Factors such as organic matter can significantly influence the distribution of mercury (Hg) in aquatic environments. Recent studies in Arctic and sub-Arctic lakes in Canada have investigated whether scavenging of Hg by phytoplankton significantly affects distributions of Hg in sediments. This study examined the relationships between Hg and organic components in two contrasting lakes (Lakes Qinghai and Chenghai) in low and middle latitudes of China. Sediment cores from the less-polluted, oligotrophic Lake Qinghai (QH) and from the polluted, eutrophic Lake Chenghai (CH) were collected by a gravity corer. The cores were sectioned and transported on ice to the laboratory where they were stored at −20 °C. Subsamples were dried in a vacuum freeze dryer and grounded with a mortar and pestle prior to analyses. Total concentrations of Hg were quantified using cold vapor atomic absorption spectrometry. Total organic carbon (TOC) was quantified using an elemental analyzer after removal of carbonate. The Rock-Eval 6 pyrolysis technique (Vinci Technologies, Rueil-Malmaison, France) was used to deconvolute TOC in sediments into S1, S2, and RC components; S2 was further separated into S2a and S2b. Different relationships between Hg and TOC were found in the two lakes, which suggest that different types of organic compounds might play completely different roles in the distribution of Hg in lakes. S1 (the soluble organic matter (SOM)) was found to significantly control distributions of Hg in sediments of both lakes, while S2 and S2a were not.
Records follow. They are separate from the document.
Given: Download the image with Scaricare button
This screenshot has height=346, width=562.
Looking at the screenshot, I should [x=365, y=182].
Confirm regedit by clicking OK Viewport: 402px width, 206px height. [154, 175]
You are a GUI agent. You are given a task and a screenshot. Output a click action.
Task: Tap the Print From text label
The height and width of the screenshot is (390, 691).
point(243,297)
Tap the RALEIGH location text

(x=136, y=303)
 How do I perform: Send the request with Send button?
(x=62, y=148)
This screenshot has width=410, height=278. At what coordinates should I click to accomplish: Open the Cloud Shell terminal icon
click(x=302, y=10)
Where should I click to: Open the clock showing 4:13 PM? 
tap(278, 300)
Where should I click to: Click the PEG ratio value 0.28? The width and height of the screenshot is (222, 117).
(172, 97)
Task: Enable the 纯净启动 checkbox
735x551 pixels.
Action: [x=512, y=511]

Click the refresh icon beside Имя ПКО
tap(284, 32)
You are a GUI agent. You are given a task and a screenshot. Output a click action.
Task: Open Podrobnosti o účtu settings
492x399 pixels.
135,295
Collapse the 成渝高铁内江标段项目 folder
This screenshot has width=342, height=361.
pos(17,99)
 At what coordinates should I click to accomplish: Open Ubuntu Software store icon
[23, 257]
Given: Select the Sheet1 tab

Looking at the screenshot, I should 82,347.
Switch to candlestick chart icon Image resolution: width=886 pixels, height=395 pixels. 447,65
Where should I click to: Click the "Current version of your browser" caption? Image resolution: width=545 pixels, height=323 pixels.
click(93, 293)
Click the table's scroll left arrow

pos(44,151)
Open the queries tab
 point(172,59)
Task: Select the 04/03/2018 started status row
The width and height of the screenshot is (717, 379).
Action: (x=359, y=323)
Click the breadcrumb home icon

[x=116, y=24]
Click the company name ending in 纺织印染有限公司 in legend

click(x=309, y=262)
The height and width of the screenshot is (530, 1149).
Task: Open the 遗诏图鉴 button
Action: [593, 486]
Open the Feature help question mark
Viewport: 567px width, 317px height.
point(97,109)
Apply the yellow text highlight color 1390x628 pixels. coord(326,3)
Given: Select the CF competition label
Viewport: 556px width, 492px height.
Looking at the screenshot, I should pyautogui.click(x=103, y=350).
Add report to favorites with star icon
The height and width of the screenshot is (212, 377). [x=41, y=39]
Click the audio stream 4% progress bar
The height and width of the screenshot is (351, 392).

Combining the synchronous fluctuations of Hg and the oxygen index in the QH sediment core and in recent sections of CH suggested that allochthonous SOM derived from the terrestrial environment had an important influence on the distribution of Hg in both lakes and a large portion of Hg that originated from the lake catchment. This study provides further evidence that organic matter is one of the most important factors that influences distributions of Hg in lake sediments and that SOM was the primary form of carbon associated with sedimentation of Hg. The results also suggest that Hg in lake sediments might not accurately represent its pollution history as it could also be influenced by land use, such as agriculture or other human activities in the catchment.